Tsamara mengatakan, Namun, ada satu hal yang menjadi pertanyaan, konsep Khilafah semacam apa yang diinginkan HTI?
Saya langsung mengacu kepada kitab yang ditabani oleh Hizbut Tahrir di seluruh dunia, seperti yang di gambar begitulah Sistem Khilafah hasil Ijtihad dari Al-'Alamah Syaikh Taqiyuddin an-Nabhani rahimahullah selaku pendiri Hizbut Tahrir





Tsamara mengatakan "Tugas yang diemban seorang Khalifah sangatlah berat. Berjalan atau tidaknya keadilan di suatu wilayah bergantung di tangan seorang Khalifah. Oleh karena itu seorang Khalifah haruslah bijaksana, demokratis,dan menempatkan kepentingan rakyat di atas kepentingan diri dan kelompoknya."

sebelum saya menanggapi kata demokratis tersebut, akan saya sampaikan tentang wewenang Khalifah. Khalifah memiliki wewenang sebagai berikut:

(a) Menetapkan hukum-hukum syariah yang diperlukan untuk memelihara urusan-urusan umat, yang digali dengan ijtihad yang sahih dari Kitabullah dan Sunnah Rasul-Nya sehingga menjadi perundang-undangan yang wajib ditaati dan tidak boleh dilanggar.
(b) Bertanggung jawab terhadap politik negara, baik dalam maupun luar negeri; juga memegang kepemimpinan militer, dan yang berhak mengumumkan perang,mengadakan perjanjian damai, gencatan senjata serta seluruh perjanjian lainnya.
(c) Berhak menerima atau menolak duta-duta negara asing; juga berhak menentukan dan memberhentikan duta kaum Muslim.
(d) Mengangkat dan memberhentikan para Mu’awin dan Wali; mereka semua bertanggung jawab kepada Khalifah sebagaimana mereka juga bertanggung jawab kepada Perwakilan Umat.
(e) Mengangkat dan memberhentikan Qadhi Qudhat dan seluruh qadhi, kecuali Qadhi Mazhalim yang sedang menangani kasus terkait Khalifah, Mu’awin atau Qadli Qudhat. Juga yang berhak mengangkat dan memberhentikan para kepala direktorat,komandan militer, dan para pemimpin brigade militer. Mereka bertanggung jawab kepada Khalifah dan tidak bertanggung jawab kepada Perwakilan Umat.
(f) Mengadopsi hukum-hukum syariah yang berhubungan dengan anggaran pendapatan dan belanja negara. Juga yang menentukan rincian nilai APBN,pemasukan maupun pengeluarannya.”
(An-Nabhani, Muqaddimah ad-Dustûr, hlm. 151).
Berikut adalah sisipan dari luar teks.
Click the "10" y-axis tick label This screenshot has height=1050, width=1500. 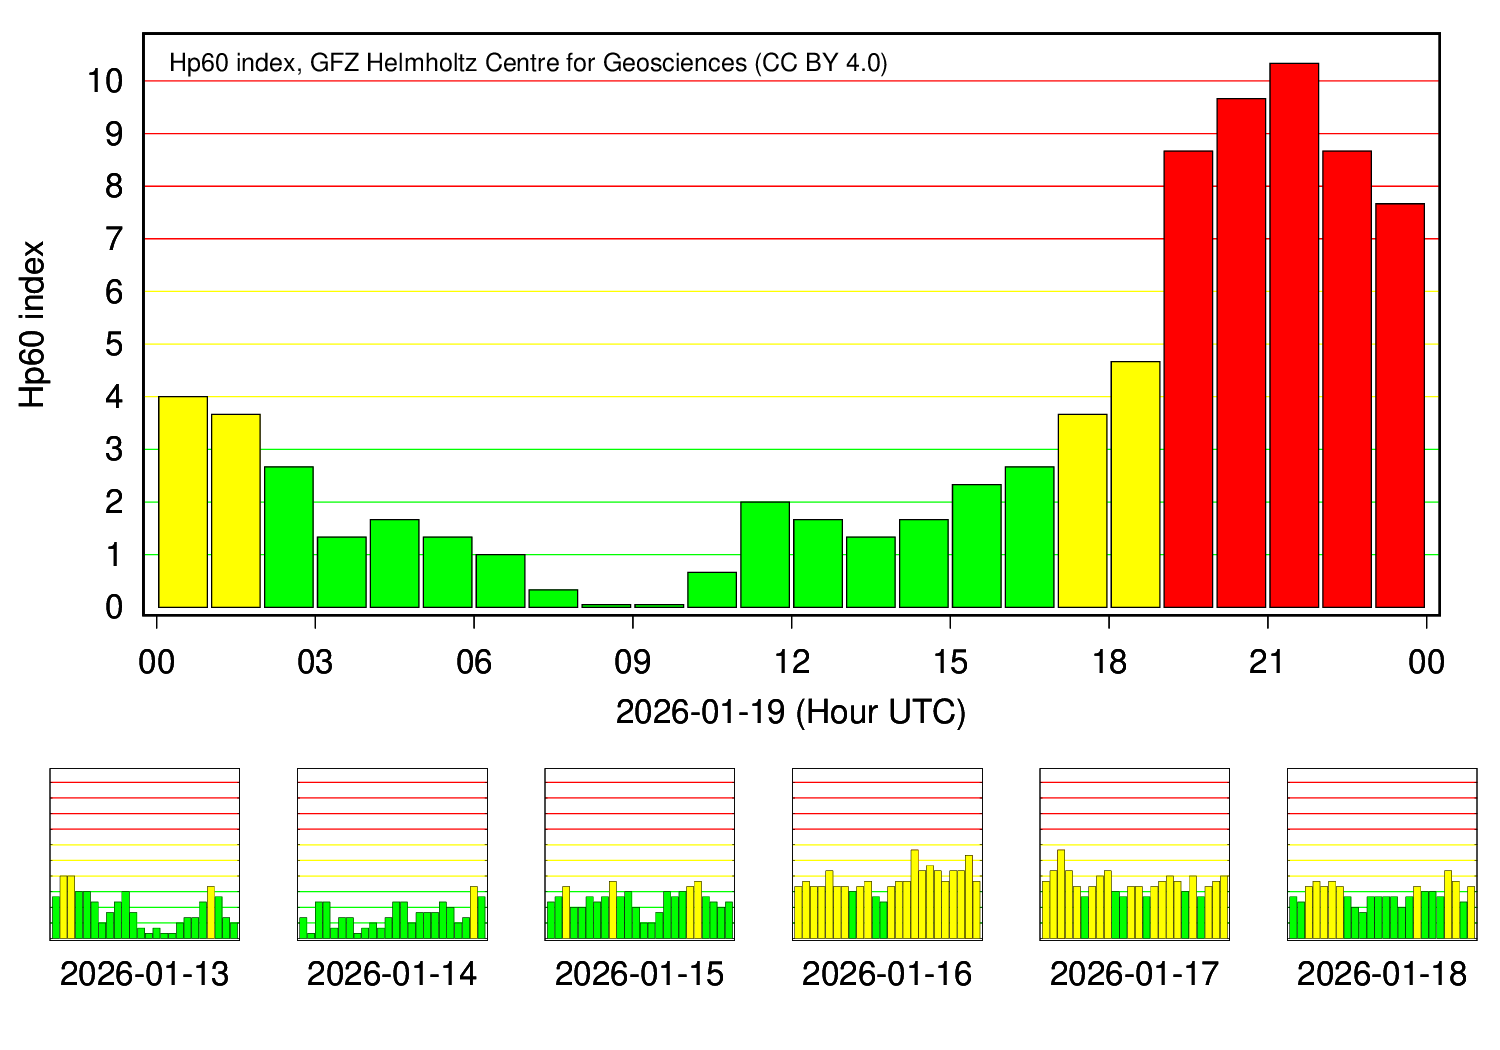click(105, 81)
Tanpa niat dan prasangka buruk kepada Tsamara yang mungkin mengartikan demokratis sebagai syura atau musyawarah atau sebagai koreksi atas Khalifah, saya ingin memberikan pengertian demokrasi yang sebenarnya : Demokrasi adalah menetapkan hukum atas suatu negara dengan asas sekulerisme-liberalisme melalui lembaga legislatif yaitu DPR. Jelas sekali dengan definisi tersebut demokrasi bertentangan dengan ajaran Islam karena dalam Islam yang berhak menentukan hukum adalah Allah. dan itu semua digali (ijtihad) dari Al-Qur'an dan As-Sunnah.

Dalam Negara Khilafah mengkoreksi pemimpin tidaklah dilarang, dalam struktur negara Khilafah ada yang namanya Perwakilan Umat. Perwakilan Umat dalam sistem Khilafah jauh berbeda dengan DPR dalam sistem demokrasi. Fungsi legislasi tidak ada pada Perwakilan Umat, sementara DPR dalam sistem demokrasi adalah sebuah badan legislatif.

Saat ada perbedaan pendapat dalam memahami hukum syariah atas suatu masalah, khalifah-lah yang berwenang untuk membuat ketetapan, apakah masalah tersebut akan disatukan hukum syariahnya ataukah dibiarkan tetap berbeda ditengah-tengah umat. Perwakilan Umat hanya memiliki hak syura’(musyawarah) sekaligus memiliki kewajiban untuk melakukan muhâsabah terhadap penguasa. Musyawarah dalam sistem Khilafah jauh berbeda denganmusyawarah dalam sistem demokrasi. Suara mayoritas anggota Perwakilan Umat, permufakatan mereka, bahkan suara mayoritas rakyat tidak menjadi penentu pemberlakuan suatu aturan atau tidak.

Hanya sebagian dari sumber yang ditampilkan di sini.